Spencer Barnes wrote:
Hello,

I can change the g0/0 interface to 10.0.128.66 255.255.255.252 and assign the 
other interface g0/1 10.0.128.96 255.255.255.224 but then I lose a bunch of 
external IPs.

Only with proxy-arp.

Your provider has put that subnet on the wire. Seems like they want to add 60 more macs to their devices mac tables.

Go explain to them, route where you can bridge where you must.

And get at minimum a /29 for a barrier/transit segment, aside from the range you will route/nat/loopback how you see fit. Public routed is best for you, but either will work for this purpose.


Is there a better way to do this so I can use all the IPs in the range?

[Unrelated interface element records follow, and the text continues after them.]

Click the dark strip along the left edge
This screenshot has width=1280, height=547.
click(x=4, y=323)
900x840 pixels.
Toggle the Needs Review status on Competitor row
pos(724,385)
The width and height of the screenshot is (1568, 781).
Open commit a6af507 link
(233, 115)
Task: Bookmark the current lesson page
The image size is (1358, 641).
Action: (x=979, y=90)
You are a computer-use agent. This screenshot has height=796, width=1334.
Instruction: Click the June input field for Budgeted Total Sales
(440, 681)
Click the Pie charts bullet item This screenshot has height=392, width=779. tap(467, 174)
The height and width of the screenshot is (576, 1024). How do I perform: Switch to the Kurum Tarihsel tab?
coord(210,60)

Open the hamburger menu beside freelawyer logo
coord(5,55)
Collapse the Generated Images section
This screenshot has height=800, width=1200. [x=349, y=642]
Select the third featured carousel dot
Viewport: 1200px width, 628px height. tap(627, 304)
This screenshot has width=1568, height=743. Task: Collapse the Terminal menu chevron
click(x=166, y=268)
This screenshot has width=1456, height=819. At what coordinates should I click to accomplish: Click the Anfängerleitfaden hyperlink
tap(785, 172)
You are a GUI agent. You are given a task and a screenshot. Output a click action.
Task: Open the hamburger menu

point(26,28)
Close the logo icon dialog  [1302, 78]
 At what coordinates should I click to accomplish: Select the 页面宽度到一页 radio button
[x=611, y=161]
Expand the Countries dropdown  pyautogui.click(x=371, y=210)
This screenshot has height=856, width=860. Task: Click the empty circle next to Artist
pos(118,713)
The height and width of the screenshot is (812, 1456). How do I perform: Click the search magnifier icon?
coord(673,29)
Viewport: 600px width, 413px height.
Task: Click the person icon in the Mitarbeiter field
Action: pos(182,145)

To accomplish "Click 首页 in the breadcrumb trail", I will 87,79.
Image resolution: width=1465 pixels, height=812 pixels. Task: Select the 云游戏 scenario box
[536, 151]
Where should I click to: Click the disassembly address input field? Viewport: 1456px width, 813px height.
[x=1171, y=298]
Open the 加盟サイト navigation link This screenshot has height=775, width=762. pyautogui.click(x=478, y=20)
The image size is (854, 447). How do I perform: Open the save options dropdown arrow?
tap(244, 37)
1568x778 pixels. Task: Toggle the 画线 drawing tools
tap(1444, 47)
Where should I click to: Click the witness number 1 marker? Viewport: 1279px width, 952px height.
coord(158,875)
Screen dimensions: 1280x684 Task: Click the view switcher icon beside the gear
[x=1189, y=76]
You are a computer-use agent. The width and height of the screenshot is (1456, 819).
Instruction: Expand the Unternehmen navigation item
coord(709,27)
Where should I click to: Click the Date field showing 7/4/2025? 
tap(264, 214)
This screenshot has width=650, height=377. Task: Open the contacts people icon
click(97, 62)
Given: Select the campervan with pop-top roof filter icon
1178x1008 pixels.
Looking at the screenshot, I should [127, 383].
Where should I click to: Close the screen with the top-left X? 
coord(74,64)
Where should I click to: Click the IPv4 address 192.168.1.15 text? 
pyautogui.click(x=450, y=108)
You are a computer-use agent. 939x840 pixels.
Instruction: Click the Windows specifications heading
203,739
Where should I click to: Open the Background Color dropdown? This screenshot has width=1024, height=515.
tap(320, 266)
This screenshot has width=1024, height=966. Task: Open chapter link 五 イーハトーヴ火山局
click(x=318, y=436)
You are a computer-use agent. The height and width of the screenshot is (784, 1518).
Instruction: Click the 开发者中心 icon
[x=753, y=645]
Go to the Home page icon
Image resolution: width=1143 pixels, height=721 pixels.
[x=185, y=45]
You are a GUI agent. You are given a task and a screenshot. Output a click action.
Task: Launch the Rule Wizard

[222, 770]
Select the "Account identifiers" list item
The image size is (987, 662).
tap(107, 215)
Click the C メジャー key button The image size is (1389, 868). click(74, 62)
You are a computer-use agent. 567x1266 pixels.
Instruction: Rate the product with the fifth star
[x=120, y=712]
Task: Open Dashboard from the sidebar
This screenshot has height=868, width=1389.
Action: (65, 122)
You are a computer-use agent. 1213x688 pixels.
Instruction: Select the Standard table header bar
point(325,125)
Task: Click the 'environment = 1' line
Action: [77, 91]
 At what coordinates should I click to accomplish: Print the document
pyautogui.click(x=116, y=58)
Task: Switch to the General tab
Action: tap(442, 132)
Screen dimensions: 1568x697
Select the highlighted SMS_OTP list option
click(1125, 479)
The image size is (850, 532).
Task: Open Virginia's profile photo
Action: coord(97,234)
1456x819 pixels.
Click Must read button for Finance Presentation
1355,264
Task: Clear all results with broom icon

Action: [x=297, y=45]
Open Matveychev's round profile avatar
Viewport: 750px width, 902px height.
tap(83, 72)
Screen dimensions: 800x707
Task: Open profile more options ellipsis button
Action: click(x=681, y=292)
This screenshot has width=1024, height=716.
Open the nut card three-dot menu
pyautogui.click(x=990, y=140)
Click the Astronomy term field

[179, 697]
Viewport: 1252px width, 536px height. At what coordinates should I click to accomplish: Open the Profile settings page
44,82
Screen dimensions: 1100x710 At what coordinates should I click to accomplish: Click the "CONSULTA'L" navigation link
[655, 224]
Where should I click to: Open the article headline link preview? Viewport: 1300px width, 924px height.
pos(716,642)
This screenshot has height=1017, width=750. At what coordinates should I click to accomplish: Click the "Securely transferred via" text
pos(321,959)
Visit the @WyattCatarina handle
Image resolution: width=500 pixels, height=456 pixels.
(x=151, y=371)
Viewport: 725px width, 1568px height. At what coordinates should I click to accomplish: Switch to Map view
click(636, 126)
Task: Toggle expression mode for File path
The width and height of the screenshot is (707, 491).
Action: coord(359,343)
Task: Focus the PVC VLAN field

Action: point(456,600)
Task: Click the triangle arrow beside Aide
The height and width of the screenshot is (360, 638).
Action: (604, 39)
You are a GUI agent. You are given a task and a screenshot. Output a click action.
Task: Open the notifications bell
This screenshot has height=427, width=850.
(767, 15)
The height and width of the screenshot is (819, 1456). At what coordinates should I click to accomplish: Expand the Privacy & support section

So you would be breaking it down like this

/30 on external interface
/30 for loopbacks on the router
/29 secondary internal subnet, loses 3 addresses
/28 secondary internal subnet, loses 3 addresses
/27 secondary internal subnet, loses 3 addresses

network takes 17, other devices = 47

that compares to /26 bridged/static-nat

gateway, network, broadcast, your gateway = -4, other devices = 60

With a difference of a dozen available addresses so critical to you, I doubt a /26 provides you with what you need anyways.

Sounds like you are currently multi-homed, apply to either ISP for a /24 for BGP or directly to ARIN.

Or bridge and nat. Or use vrf's, or multiple routes with static routes and nats and (again) proxy arp.